Repairing Reed-Solomon Codes via Subspace Polynomials

TL;DR

This paper introduces new repair schemes for Reed-Solomon codes using subspace polynomials, achieving optimal repair bandwidths under specific conditions, thus generalizing previous trace polynomial methods.

Contribution

The paper presents a novel repair scheme for Reed-Solomon codes based on subspace polynomials, extending prior trace polynomial approaches and achieving optimal bandwidth in certain cases.

Findings

Optimal repair bandwidth for single erasure when n=q^l and r=q^m.

Same bandwidth per erasure for two erasures under specific parameter conditions.

Generalization of previous repair schemes using subspace polynomials.

Abstract

We propose new repair schemes for Reed-Solomon codes that use subspace polynomials and hence generalize previous works in the literature that employ trace polynomials. The Reed-Solomon codes are over $\mathbb{F}_{q^\ell}$ and have redundancy $r = n-k \geq q^m$, $1\leq m\leq \ell$, where $n$ and $k$ are the code length and dimension, respectively.

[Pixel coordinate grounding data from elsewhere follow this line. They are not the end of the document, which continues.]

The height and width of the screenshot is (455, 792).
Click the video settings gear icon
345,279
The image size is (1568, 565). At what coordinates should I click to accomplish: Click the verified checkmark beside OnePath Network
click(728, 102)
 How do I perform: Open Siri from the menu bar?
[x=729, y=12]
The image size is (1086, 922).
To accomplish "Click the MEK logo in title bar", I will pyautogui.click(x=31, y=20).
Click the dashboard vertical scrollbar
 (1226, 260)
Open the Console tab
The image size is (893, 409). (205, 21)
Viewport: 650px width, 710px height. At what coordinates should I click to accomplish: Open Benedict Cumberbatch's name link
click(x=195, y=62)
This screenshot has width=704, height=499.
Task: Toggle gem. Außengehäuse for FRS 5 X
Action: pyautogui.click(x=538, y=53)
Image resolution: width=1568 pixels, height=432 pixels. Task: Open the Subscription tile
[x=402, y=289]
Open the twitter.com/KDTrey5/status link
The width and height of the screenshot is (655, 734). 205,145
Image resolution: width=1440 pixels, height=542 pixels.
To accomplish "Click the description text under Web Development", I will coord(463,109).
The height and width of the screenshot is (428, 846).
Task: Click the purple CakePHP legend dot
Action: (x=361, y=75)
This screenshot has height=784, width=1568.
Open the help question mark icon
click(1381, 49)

In particular, for one erasure, we show that our schemes can achieve optimal repair bandwidths whenever $n=q^\ell$ and $r = q^m,$ for all $1 \leq m \leq \ell$. For two erasures, our schemes use the same bandwidth per erasure as the single erasure schemes, for $\ell/m$ is a power of $q$, and for $\ell=q^a$, $m=q^b-1>1$ ($a \geq b \geq 1$), and for $m\geq \ell/2$ when $\ell$ is even and $q$ is a power of two.